Comme je le voyais souvent chez ces dames, il me demanda la permission de me faire faire un petit pâté aux truffes, par son cuisinier, pour mes petits soupers, dont on n’avait pas manqué de lui parler. J’acceptai, et j’eus grand soin d’en prévenir mes convives, car les truffes étaient un grand luxe dans un temps où les communications n’étaient ni si promptes ni si faciles qu’à présent. On ne pouvait s’imaginer d’où venait cette magnificence.

On commençait à se rassembler, lorsque le fameux petit pâté arriva ; il était d’une telle dimension, qu’on fut obligé de le pencher sur le côté pour le faire passer par la porte ; je vis le moment où la salle à manger ne pourrait le contenir. On rassembla force papier pour le couper sur le rond de bois qui avait servi à le transporter.

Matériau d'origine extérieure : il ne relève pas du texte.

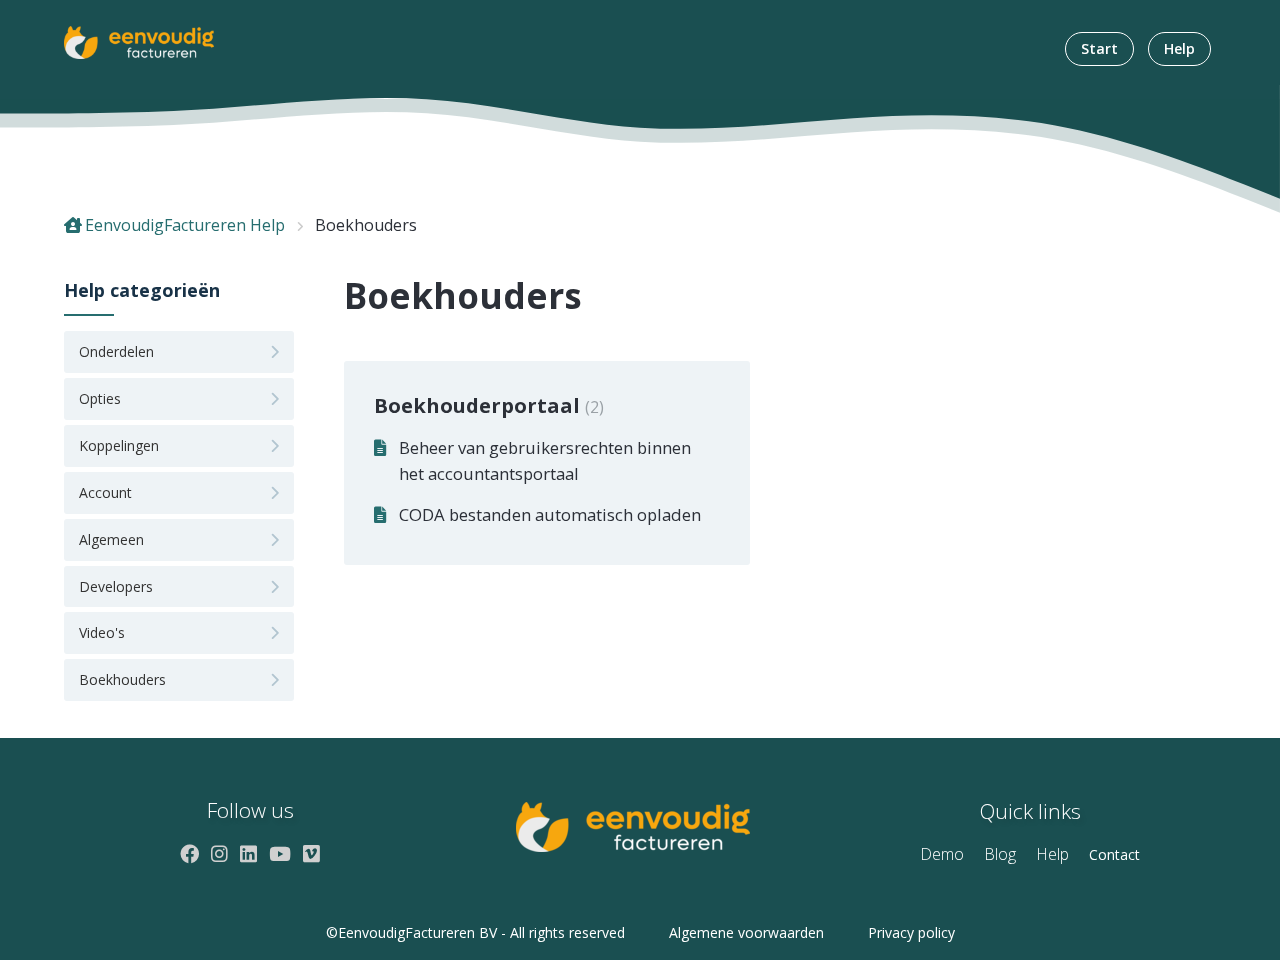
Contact (1114, 854)
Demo (942, 854)
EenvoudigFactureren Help (185, 225)
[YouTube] (280, 853)
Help (1179, 48)
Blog (1000, 854)
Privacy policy (911, 932)
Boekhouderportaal (486, 405)
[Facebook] (189, 853)
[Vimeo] (311, 853)
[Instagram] (219, 853)
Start (1099, 48)
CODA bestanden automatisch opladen (550, 514)
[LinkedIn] (248, 853)
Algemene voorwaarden (746, 932)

On ne peut se faire une idée de toutes les folies qui furent dites autour de ce pâté. Je fus généreuse : le lendemain j’en envoyai à toutes mes connaissances. Ce pâté avait fait du bruit, car, lorsque M. de Narichkine vint à Moscou, il me parla de mon petit pâté. Il était connaisseur, et dans le cas d’apprécier le mérite d’un semblable cadeau.

— Je suis seulement inquiet, me dit-il, de savoir comment vous avez pu vous en tirer avec vos trois couteaux.

— La comtesse de Broglie y avait pourvu.

— Savez-vous, me dit le grand-chambellan, que vous devriez me remercier de vous avoir laissé venir à Moscou, car il parait que vous y passez joyeusement la vie.

— C’est à peu de frais, excellence ; quand je n’ai qu’un mauvais souper à donner à mes convives, je fais comme la veuve Scarron : je leur raconte des histoires.

  1. Grand-veneur, frère du grand-chambellan Alexandre Narichkine, qui dirigeait les théâtres impériaux.
  2. Madame Divoff vint en France dans le temps de l’empire ; elle était journellement chez l’impératrice Joséphine. Son séjour à Paris a été remarquable par l’agrément de sa maison et la société qui s’y réunissait.
  3. Prêtre de la religion grecque.
  4. Émigré, professeur de piano.
  5. Émigré. Il ne s’appelait pas Moreau ; il cachait son nom sous ce pseudonyme. Il était gouverneur d’un jeune prince.
  6. Compositeur, célèbre professeur de chant.